I'm neurotic? I must be if Daddy says I am, because he's taking Psychology, so he knows these things, right? ...So I'm neurotic? Does that mean I'm going to go insane? Am I halfway insane already maybe? It's this horrible, sick feeling, being halfway-insane, because I don't feel any different from how I've always felt. But maybe insane people don't. Don't they always talk about how people who are really insane, are the ones who don't know they are? I go back and I re-read the symptom lists in Abnormal Psychology very carefully, but they still sound so vague they could be talking about anything. Anyone could be neurotic, or nobody could.

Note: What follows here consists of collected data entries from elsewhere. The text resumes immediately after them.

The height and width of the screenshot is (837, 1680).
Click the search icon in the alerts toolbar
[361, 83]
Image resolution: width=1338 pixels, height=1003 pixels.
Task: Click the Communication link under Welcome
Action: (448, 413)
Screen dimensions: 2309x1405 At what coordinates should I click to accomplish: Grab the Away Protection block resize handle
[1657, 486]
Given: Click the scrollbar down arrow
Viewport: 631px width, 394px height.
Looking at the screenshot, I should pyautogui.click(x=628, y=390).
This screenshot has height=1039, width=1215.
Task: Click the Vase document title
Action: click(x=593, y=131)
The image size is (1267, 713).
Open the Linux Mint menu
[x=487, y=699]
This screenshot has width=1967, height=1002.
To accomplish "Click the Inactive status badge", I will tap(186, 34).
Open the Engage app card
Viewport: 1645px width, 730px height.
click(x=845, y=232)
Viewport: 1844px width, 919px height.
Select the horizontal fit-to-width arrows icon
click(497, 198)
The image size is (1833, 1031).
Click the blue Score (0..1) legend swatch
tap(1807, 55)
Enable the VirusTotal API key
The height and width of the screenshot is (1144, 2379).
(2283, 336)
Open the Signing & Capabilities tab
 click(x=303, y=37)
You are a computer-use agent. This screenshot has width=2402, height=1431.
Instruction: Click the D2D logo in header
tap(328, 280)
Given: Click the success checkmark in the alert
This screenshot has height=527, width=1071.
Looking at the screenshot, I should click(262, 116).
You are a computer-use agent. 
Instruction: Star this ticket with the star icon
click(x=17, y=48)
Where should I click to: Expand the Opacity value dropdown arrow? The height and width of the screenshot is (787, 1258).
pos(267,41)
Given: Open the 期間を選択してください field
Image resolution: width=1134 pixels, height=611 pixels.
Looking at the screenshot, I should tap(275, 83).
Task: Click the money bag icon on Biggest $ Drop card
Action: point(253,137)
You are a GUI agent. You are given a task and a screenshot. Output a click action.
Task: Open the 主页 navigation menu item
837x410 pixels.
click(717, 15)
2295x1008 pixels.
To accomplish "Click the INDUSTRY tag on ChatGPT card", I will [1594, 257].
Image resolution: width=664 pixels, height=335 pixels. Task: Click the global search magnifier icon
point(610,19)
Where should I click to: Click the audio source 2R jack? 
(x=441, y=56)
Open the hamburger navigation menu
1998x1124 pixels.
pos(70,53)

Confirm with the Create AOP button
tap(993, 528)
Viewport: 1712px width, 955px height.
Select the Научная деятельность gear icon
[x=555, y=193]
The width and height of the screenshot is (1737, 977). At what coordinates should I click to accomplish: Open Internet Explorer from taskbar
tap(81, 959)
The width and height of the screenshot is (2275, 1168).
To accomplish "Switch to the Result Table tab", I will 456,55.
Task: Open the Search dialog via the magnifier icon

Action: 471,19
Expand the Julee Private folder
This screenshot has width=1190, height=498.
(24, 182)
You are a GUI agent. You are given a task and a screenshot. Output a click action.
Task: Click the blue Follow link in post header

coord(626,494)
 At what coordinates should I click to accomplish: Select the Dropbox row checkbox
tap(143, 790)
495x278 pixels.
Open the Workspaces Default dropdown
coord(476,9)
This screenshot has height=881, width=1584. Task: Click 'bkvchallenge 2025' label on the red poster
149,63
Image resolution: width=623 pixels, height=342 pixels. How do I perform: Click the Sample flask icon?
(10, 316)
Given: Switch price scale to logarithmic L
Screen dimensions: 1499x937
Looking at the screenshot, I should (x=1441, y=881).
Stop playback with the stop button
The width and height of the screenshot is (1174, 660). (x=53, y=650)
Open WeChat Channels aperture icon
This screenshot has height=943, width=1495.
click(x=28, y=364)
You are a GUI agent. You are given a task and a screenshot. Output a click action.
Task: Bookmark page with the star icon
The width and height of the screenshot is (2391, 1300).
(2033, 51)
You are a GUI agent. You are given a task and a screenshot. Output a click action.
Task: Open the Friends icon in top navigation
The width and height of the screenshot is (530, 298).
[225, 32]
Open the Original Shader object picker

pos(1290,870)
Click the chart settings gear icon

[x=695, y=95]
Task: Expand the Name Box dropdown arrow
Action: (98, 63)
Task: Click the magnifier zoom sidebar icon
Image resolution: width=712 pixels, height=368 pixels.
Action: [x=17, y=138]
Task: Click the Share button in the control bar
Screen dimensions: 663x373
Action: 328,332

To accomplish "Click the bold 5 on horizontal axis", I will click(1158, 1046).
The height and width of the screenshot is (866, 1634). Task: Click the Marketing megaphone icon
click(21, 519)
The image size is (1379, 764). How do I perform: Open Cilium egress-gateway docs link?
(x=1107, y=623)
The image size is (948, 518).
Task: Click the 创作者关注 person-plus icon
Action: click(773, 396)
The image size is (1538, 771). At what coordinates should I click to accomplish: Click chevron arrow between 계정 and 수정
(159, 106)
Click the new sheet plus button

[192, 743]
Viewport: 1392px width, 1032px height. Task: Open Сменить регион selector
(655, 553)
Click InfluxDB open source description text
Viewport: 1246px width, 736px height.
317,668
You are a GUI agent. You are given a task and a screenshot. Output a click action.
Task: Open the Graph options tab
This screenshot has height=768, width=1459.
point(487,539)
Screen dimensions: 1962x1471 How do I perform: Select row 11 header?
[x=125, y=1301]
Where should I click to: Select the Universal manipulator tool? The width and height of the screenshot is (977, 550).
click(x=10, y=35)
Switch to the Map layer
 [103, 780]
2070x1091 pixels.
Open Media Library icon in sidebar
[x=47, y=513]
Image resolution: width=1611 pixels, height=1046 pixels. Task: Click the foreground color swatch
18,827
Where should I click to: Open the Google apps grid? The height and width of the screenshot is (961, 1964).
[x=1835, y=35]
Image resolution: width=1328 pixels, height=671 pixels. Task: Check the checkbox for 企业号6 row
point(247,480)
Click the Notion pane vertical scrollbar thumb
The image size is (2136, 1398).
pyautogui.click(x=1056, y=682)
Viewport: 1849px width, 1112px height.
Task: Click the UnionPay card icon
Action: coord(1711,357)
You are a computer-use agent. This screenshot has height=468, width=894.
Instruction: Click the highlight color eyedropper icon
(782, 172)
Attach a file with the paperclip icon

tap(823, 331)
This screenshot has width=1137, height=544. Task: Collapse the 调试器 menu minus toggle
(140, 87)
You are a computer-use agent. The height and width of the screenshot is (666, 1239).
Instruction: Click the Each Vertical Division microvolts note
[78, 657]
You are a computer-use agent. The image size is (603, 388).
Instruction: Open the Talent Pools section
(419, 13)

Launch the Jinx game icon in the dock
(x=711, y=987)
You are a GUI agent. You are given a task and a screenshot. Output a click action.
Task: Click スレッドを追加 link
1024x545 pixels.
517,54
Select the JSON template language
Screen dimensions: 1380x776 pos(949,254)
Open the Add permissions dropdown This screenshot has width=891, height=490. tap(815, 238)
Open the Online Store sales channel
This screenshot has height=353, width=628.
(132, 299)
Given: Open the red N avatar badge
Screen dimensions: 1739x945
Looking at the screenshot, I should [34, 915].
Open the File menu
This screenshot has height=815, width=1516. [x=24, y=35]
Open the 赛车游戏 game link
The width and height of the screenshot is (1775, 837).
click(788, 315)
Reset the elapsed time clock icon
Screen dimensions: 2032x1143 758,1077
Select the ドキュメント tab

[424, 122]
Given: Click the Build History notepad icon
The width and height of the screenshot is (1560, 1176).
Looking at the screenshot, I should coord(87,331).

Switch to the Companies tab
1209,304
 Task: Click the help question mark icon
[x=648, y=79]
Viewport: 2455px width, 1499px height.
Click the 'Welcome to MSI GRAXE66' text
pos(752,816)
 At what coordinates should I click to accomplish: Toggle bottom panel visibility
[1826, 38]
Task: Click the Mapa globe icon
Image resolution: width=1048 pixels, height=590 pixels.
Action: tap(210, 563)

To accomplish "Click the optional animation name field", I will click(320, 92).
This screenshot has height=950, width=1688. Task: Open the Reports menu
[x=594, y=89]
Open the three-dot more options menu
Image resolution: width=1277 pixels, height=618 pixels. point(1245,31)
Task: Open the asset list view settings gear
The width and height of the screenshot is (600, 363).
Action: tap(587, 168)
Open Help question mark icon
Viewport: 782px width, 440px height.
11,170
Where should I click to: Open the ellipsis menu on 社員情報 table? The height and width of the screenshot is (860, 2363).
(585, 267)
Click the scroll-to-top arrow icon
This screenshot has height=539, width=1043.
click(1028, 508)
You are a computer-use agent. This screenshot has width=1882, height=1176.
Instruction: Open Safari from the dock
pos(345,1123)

It could be a gateway to becoming totally insane, or it could be just a way of describing how most people already are.

I look around for books about being neurotic, only since I'm not able to check out books in the Adult Section of the library yet, there aren't that many that I can find. There's this book in my school library that's got an insane person in it, called The Diamond in the Window, but he's really insane, not just neurotic. There's Daddy's new Psychology books, but most of them don't have anything to do with Abnormal Psychology, they're about Developmental Psychology and a lot of stuff like that. Then I find this book in the church library called Ministering to the Neurotic Person, and I check it out and read all of it. But that one just pretty much says that everyone is kind of neurotic, so it doesn't help me much (I also don't quite get why they wrote the book, since if everyone's kind of neurotic, why not just write a book about ministering to everybody?).

But after I read that everyone's kind of neurotic, I relax. So what if I'm neurotic, I think, how does that make me different from the rest of the world? I don't relax completely, because I saw how Daddy looked at me, like I'm some kind of disgusting, really messed-up person (and he knows; he studies Psychology), but I relax a little bit. I still like reading about Psychology though, and when I get to the Adult Section of the library, I find a bonanza there. There are all these novels about insane people, and case studies about insane people, and memoirs by people who used to be insane. I read them all, and I think they are really, really fascinating. And sometimes when the people in the books sound just like me, I get really creeped out, because it means maybe I am going to go insane. Maybe my Daddy was right about me.